→ **Challenge 1**
In the records, from the line with "Click the circular bubble level instrument" through the end of the records, swap "circular" for "round" and give those lines again with nothing else changed. Leave the pictures out.

***** Supplied passage *****

Safe and Sound Banking: Past, Present, and Future

Date

Thursday, August 17, 2006 – Friday, August 18, 2006

Jointly sponsored by the Federal Reserve Banks of San Francisco and Atlanta and the founding editors of the Journal of Financial Services Research

Federal Reserve Bank of San Francisco

In 1986, a task force of five banking academics organized and sponsored by the American Bankers Association convened to examine the banking industry and the efficacy of its regulatory system. The group was charged with reviewing “the problems of ensuring the safety and soundness of the banking system and looking at a number of policy options to improve the efficiency, performance, and safety of the system by changing the structure of the deposit insurance system and the bank regulatory and supervisory process.”

The report, published by the MIT Press as the book Perspectives on Safe and Sound Banking, focused almost entirely on depository institutions. At the end of the report, the task force presented a menu of principal options and recommendations. Topics covered included

  • Deposit insurance and lender of last resort—Many changes were suggested in structure, coverage, the handling of failing institutions, etc.
  • Market discipline—Increased reliance on the market was suggested to discipline institutions, managers, and stockholders for undue risk taking and to urge the adoption of subordinated debt requirements, use of current value measures of capital, and increased disclosure.
  • Examination and supervisory reforms—Suggestions included regulatory agency reform and the creation of competing insurance agencies.
  • Insurance agencies—Suggestions were made to monitor fund flows and rates and limit deposit insurance coverage.
  • Expanded powers—Changes were suggested in the criteria for approving new powers.
  • Additional concerns included international cross-border regulatory and supervisory issues, pricing of deposit insurance, treatment of foreign branches in the United States, and the importance of self-regulation.

***** Data shown *****

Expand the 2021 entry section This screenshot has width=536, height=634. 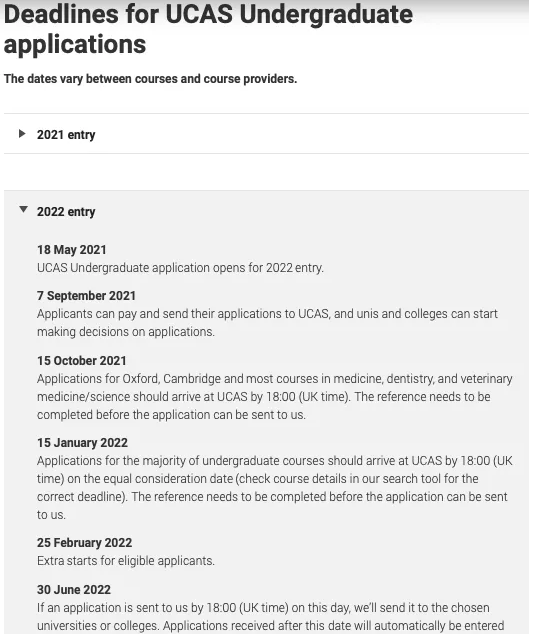pyautogui.click(x=266, y=134)
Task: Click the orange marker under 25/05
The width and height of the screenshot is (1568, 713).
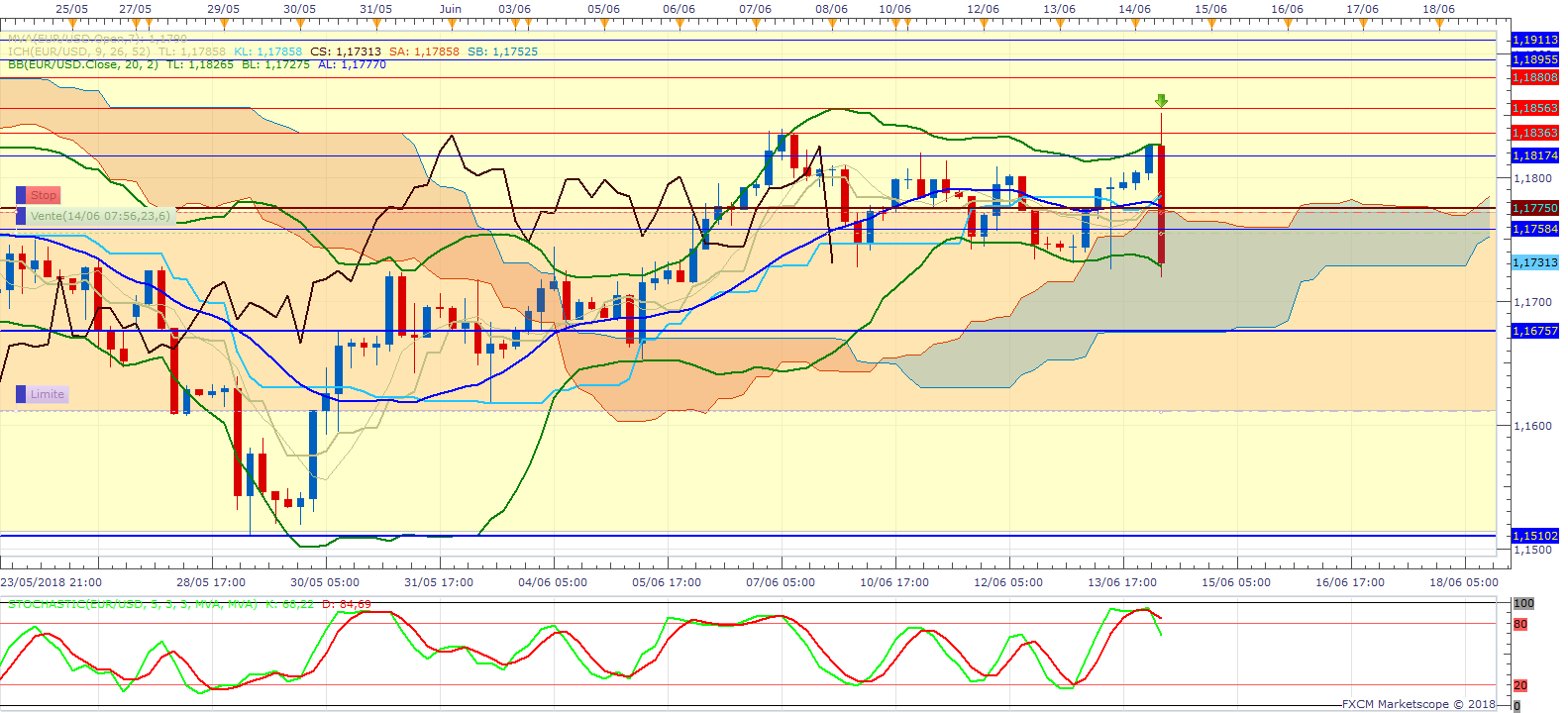Action: pos(71,23)
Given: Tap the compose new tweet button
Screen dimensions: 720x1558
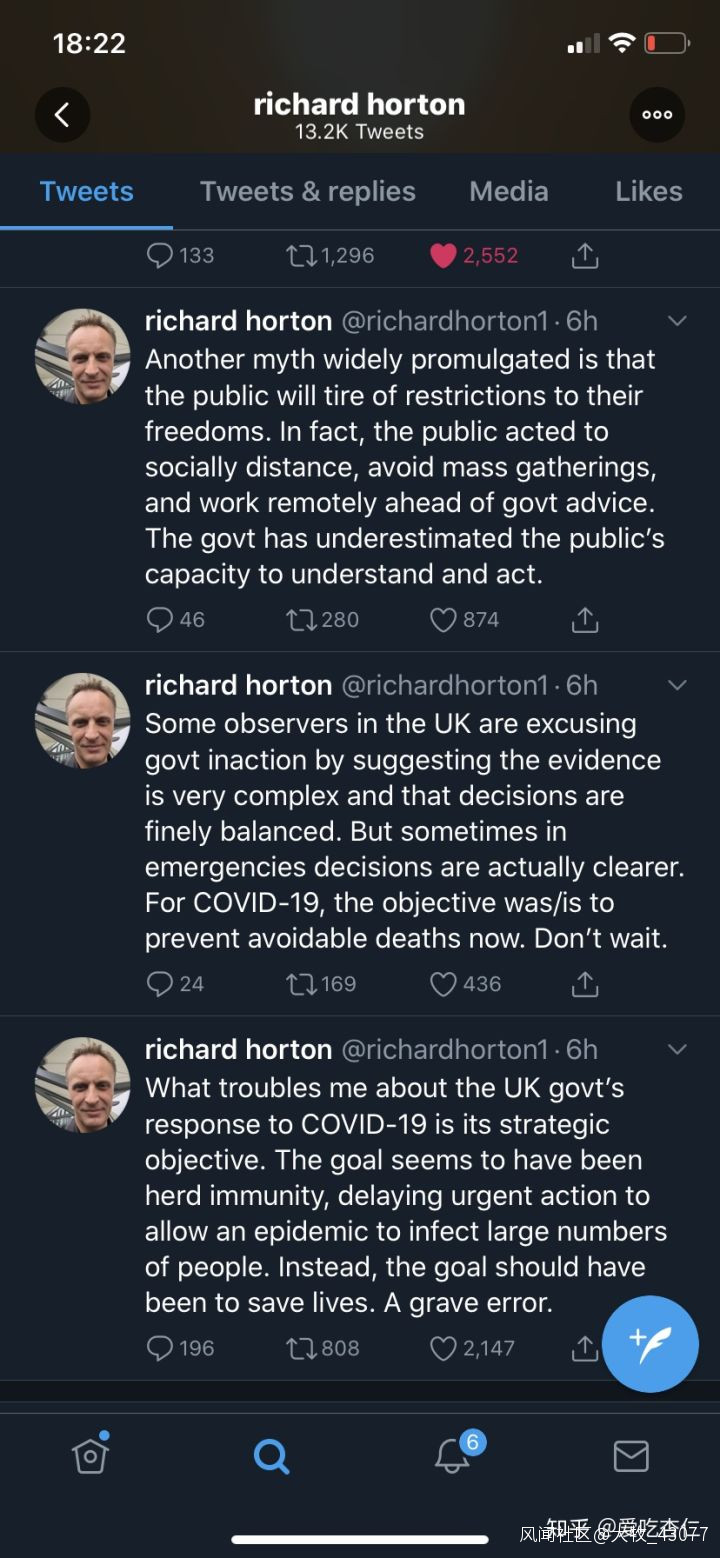Looking at the screenshot, I should (650, 1343).
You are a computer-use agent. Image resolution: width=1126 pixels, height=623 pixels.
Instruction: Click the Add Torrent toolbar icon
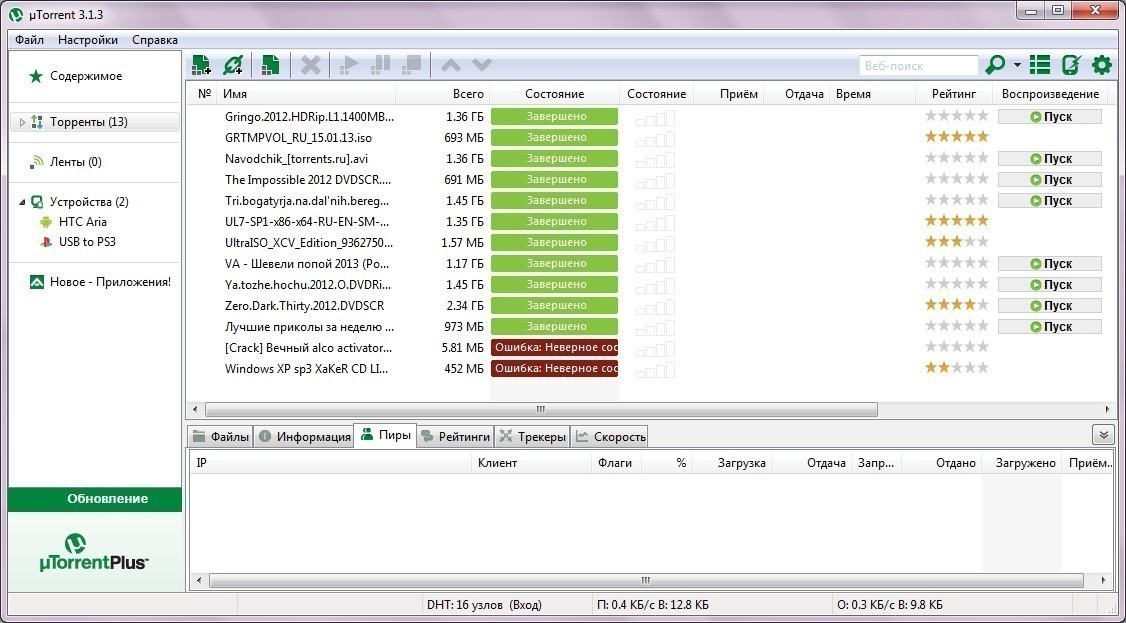click(202, 65)
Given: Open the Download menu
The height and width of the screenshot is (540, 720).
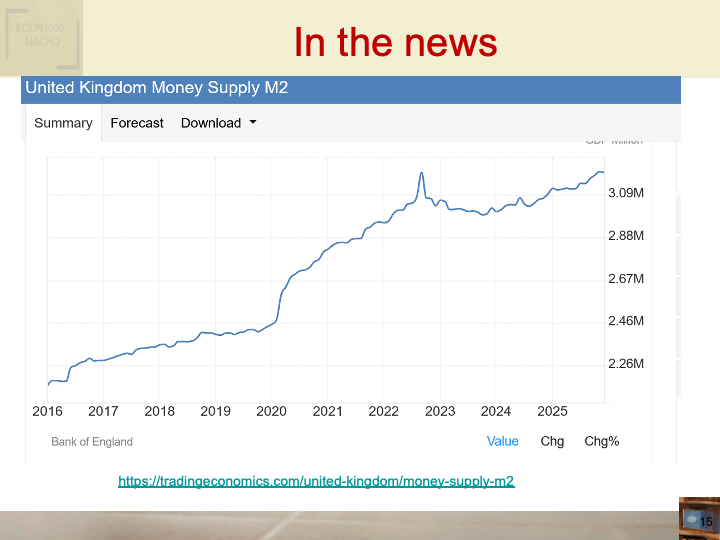Looking at the screenshot, I should coord(217,123).
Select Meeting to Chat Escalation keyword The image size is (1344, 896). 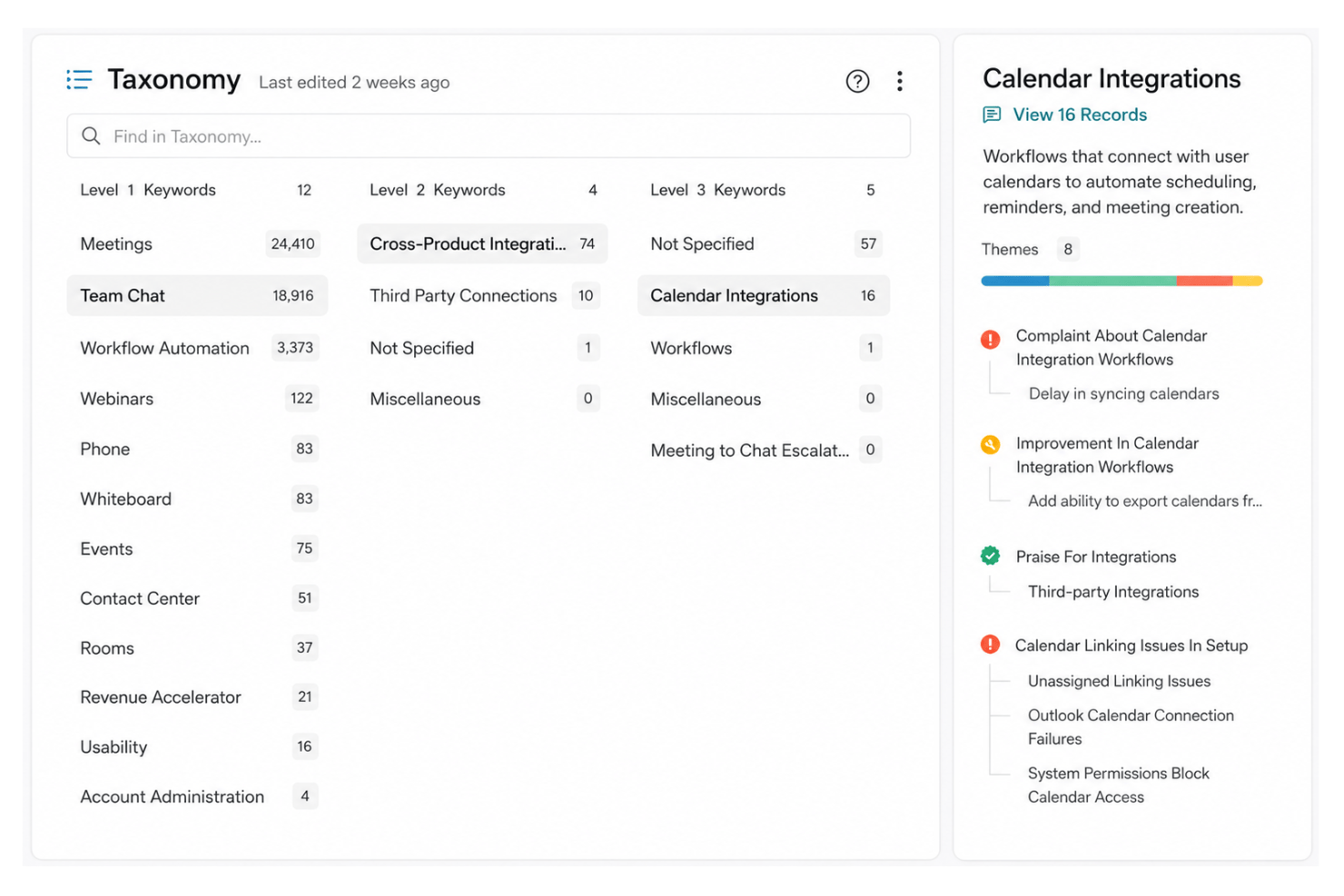tap(764, 450)
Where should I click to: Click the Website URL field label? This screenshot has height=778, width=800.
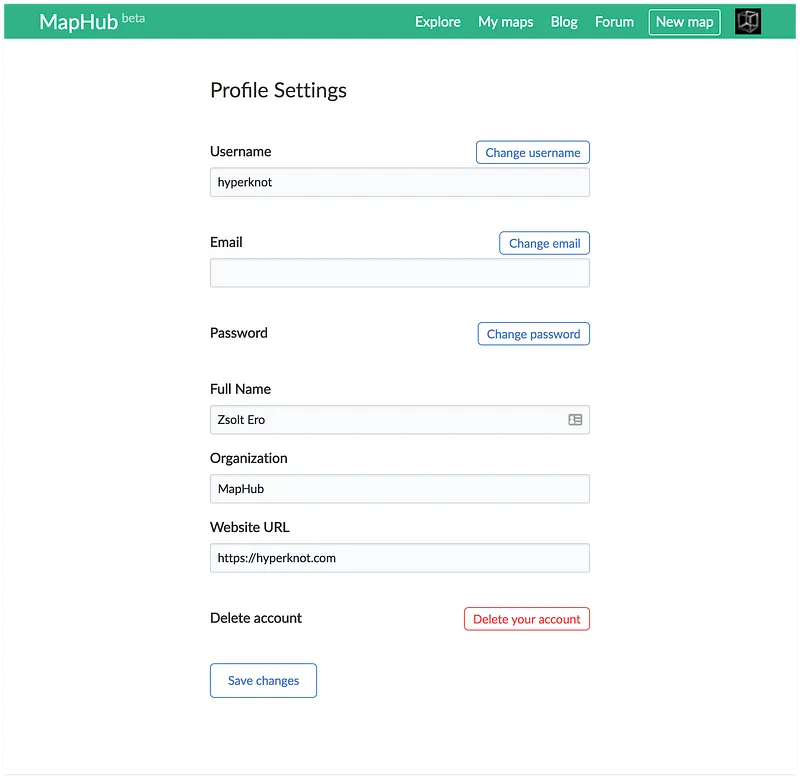[250, 527]
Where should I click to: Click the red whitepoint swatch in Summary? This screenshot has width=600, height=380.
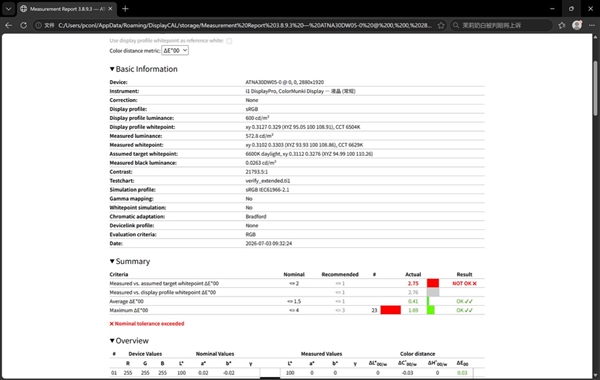tap(433, 283)
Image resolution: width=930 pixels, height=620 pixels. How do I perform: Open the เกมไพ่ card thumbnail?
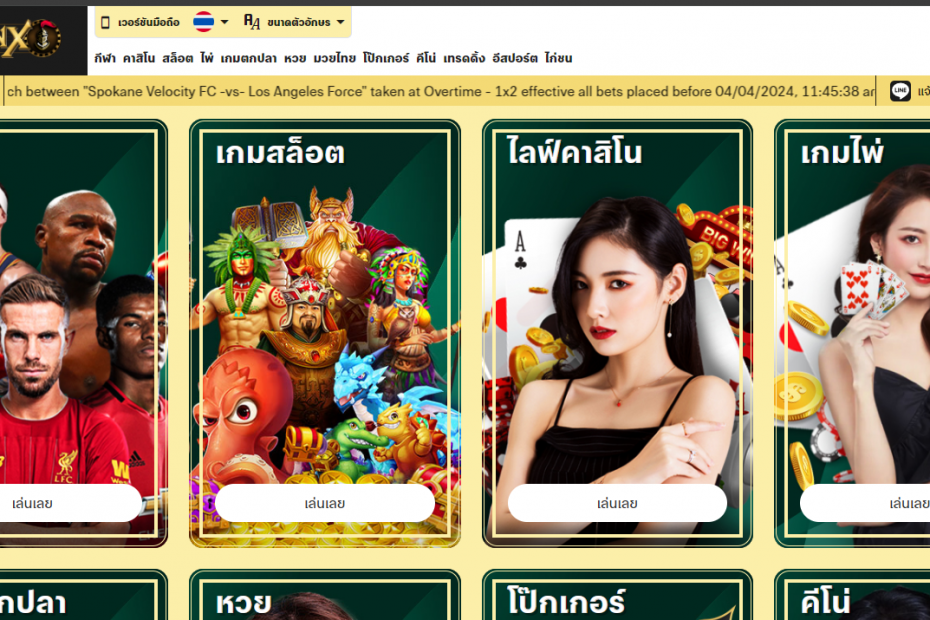[x=852, y=333]
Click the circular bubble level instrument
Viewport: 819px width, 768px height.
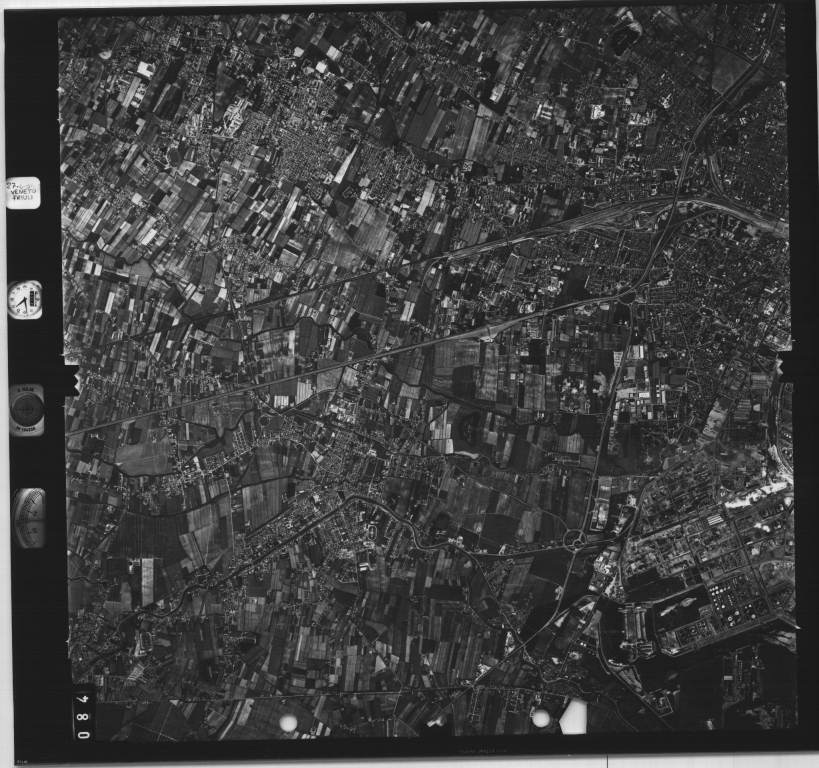pos(27,409)
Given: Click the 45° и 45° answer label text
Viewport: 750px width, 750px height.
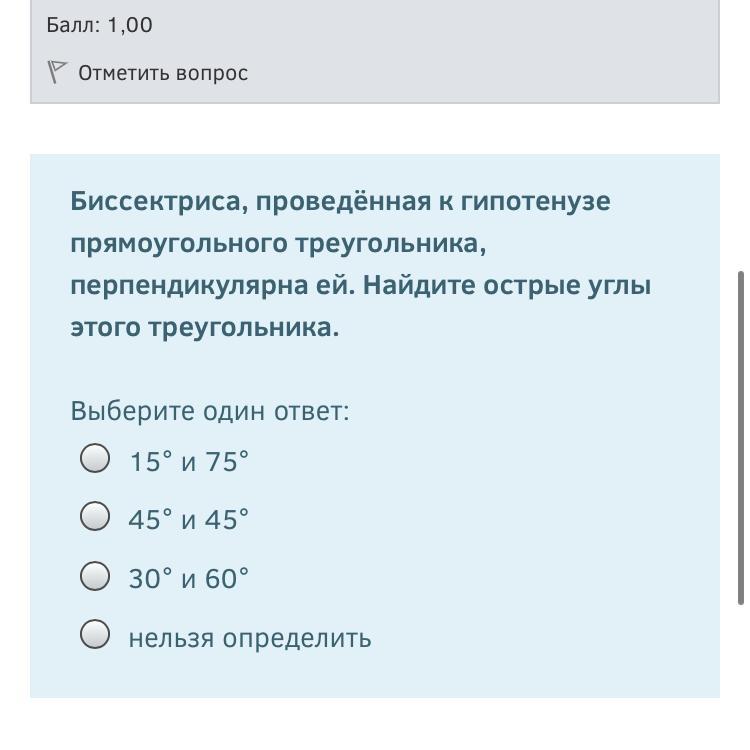Looking at the screenshot, I should click(188, 520).
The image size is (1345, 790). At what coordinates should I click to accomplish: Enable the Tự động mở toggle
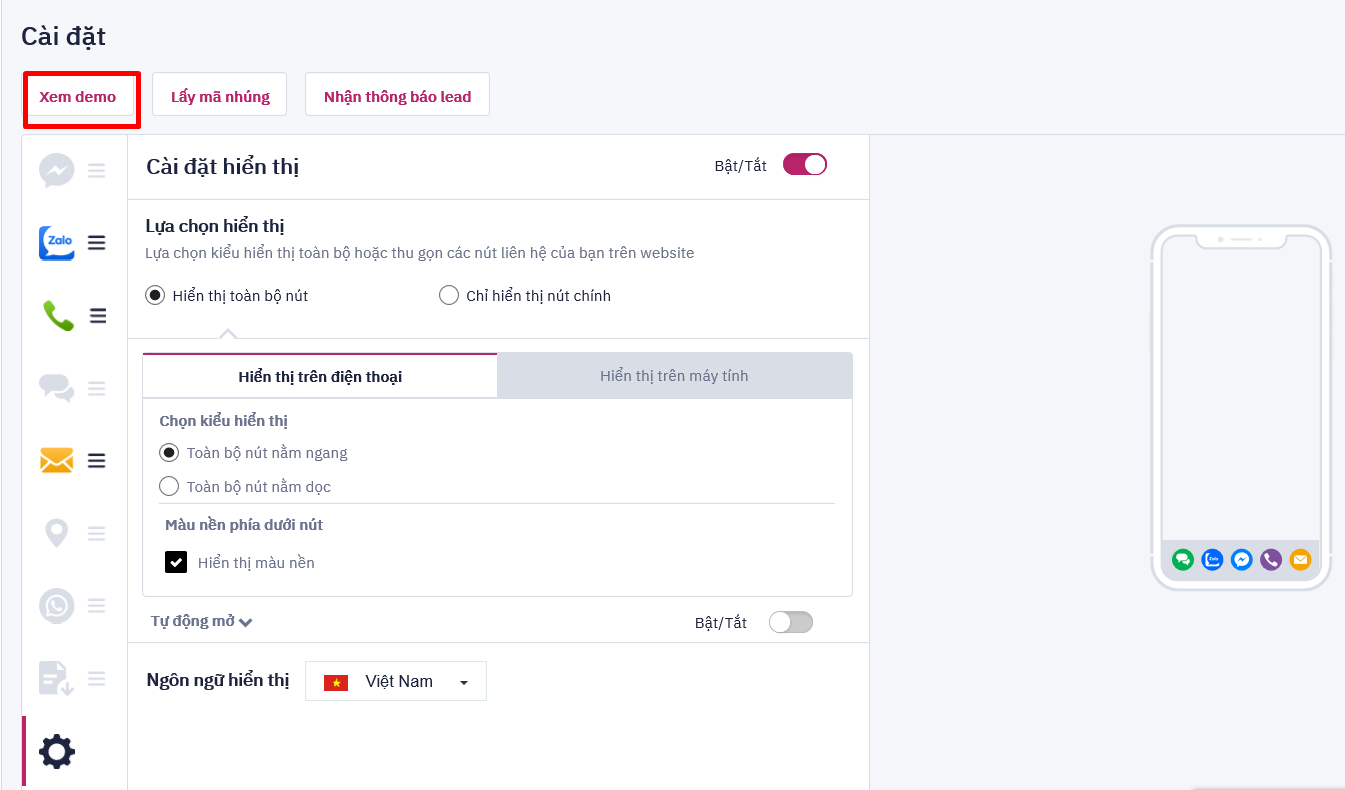790,621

*****

→ **Challenge 2**
Reproduce the passage on safe and sound banking word for word from "The report, published" to "and increased disclosure.".

→ **Worked solution 1**
Click the round bubble level instrument
Viewport: 819px width, 768px height.
pos(27,409)
Given: Click the 45° и 45° answer label text
Viewport: 750px width, 750px height.
Looking at the screenshot, I should click(188, 520).
The image size is (1345, 790). At what coordinates should I click to accomplish: Enable the Tự động mở toggle
790,621

→ **Worked solution 2**
The report, published by the MIT Press as the book Perspectives on Safe and Sound Banking, focused almost entirely on depository institutions. At the end of the report, the task force presented a menu of principal options and recommendations. Topics covered included

  • Deposit insurance and lender of last resort—Many changes were suggested in structure, coverage, the handling of failing institutions, etc.
  • Market discipline—Increased reliance on the market was suggested to discipline institutions, managers, and stockholders for undue risk taking and to urge the adoption of subordinated debt requirements, use of current value measures of capital, and increased disclosure.